Why Smithers can't sit down
Sometimes a Simpsons joke is subtle because it has to be. Network TV shows can't make explicit jokes today, and they really couldn't in 1997, when "My Sister, My Sitter" first aired. While Lisa is babysitting Bart and Maggie, Bart hits his head and knocks himself out. Lisa pops him into a wheelbarrow and takes him to the sleazy but discreet Dr. Nick's Walk-In Clinic. Lisa sees Smithers and asks if she can cut in line because Bart "may be seriously hurt." "Um, no," Smithers replies. "I really would rather get this taken care of." Get what taken care of, exactly? He doesn't say, but that remark, along with the fact that Smithers is standing in front of his chair while everybody else is sitting, suggests that Smithers can't sit down because he's got something...lodged...back there.

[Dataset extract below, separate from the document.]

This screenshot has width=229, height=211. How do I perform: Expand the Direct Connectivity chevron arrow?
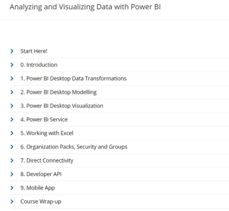pyautogui.click(x=12, y=161)
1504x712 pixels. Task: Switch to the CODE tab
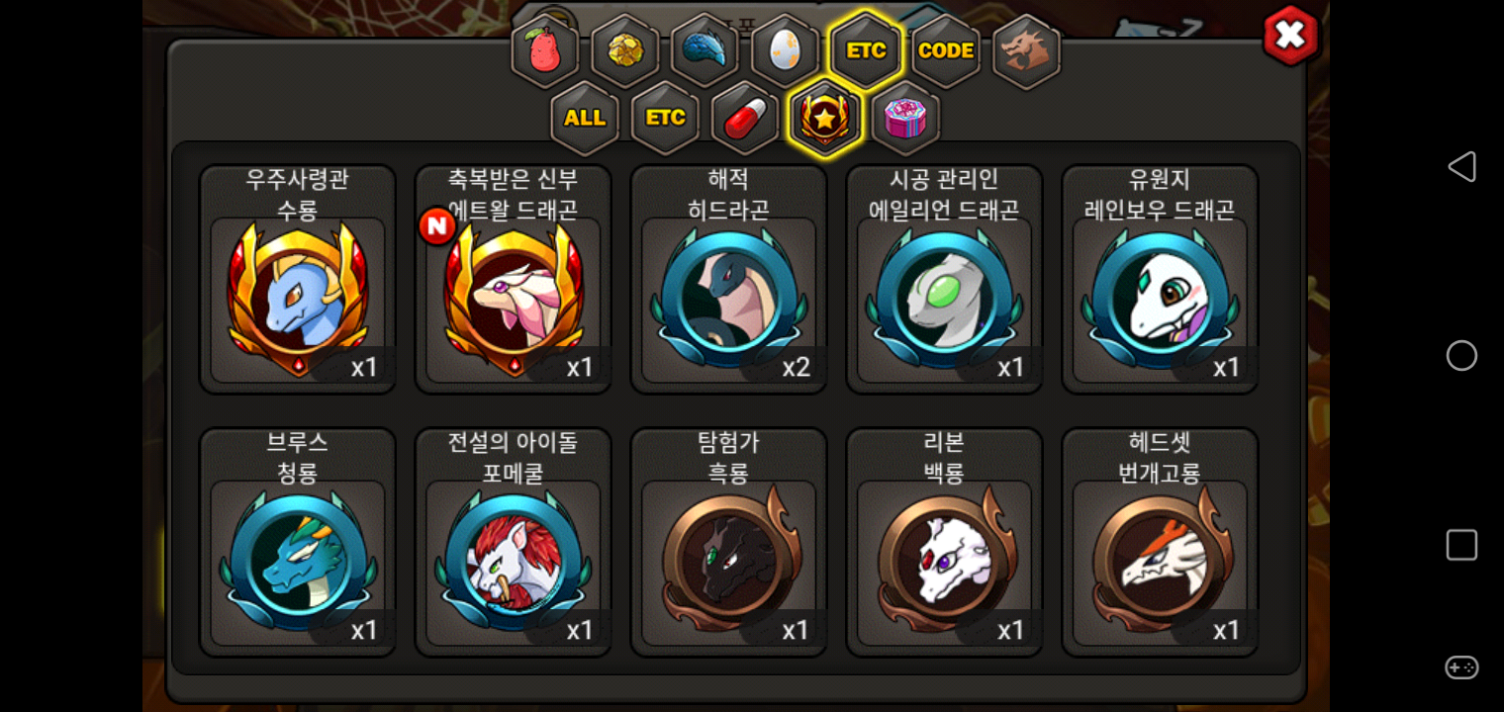pos(946,50)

There's a complete McBain story arc
While The Simpsons was revolutionizing TV in the early 1990s, action movies dominated at the multiplex. Early in its run, The Simpsons sent up the genre with McBain. Obvious Arnold Schwarzenegger stand-in Rainier Wolfcastle played a cop obsessed with stopping Senator Mendoza, who also ran an international drug cartel. Amazingly, if the first handful of McBain clips are strung together, they tell a complete story.
In the first, the Chief tells McBain to back off Senator Mendoza; next, a Mendoza goon kills McBain's partner. Then the Chief once again tells McBain to leave Mendoza alone and to conduct himself "by the book" (so McBain shoots the book). After that, McBain hides in an ice sculpture to infiltrate Mendoza's launch party for a drug called "Swank" and is knocked out by a gassed salmon puff. Finally, thinking McBain is dead, Mendoza and his associates gather in a board room...only for McBain to break in and kill everyone.
The sweetest Simpsons sign of all time
The Simpsons often makes fun of businesses and public places with hilarious reader boards that appear onscreen for just a second or two. Two standouts: "It Blows: The Air Conditioner Store," and "Springfield Sperm Bank: Put Your Sperm in Our Hands." This sign is probably the most elaborate and subtle of them all (not to mention dark.) Homer drags the clan to the Springfield Community Center for a candy convention, and they're lucky they make it out alive—the sign out front reads "Welcome Candy Convention Room 1! Also Candy-Shaped Rat Poison Convention Room 11."
When the show subtly revealed its secret cameos
In the 1992 episode "Itchy & Scratchy: The Movie," Homer and Marge just can't seem to get Bart to behave. When he goes too far—he steals Homer's car, rams it into a prison, and sets convicts free—Homer bans Bart from ever viewing the highly-anticipated Itchy & Scratchy Movie. Lisa gets to see it, however, and much to Bart's chagrin, she proclaims it "the greatest movie" she's ever seen. She particularly appreciates "the celebrities who did cameos: Dustin Hoffman, Michael Jackson—of course, they didn't use their real names, but you can tell it was them."
Lisa's line is a wry Simpsons reference. Both Dustin Hoffman and Michael Jackson guest-starred on The Simpsons—Hoffman played inspirational teacher Mr. Bergstrom, and Jackson voiced a mental patient named Leon. Just like in the Itchy & Scratchy Movie, neither Hoffman nor Jackson used their real names. Hoffman was billed as "Sam Etic," and Jackson as "John Jay Smith."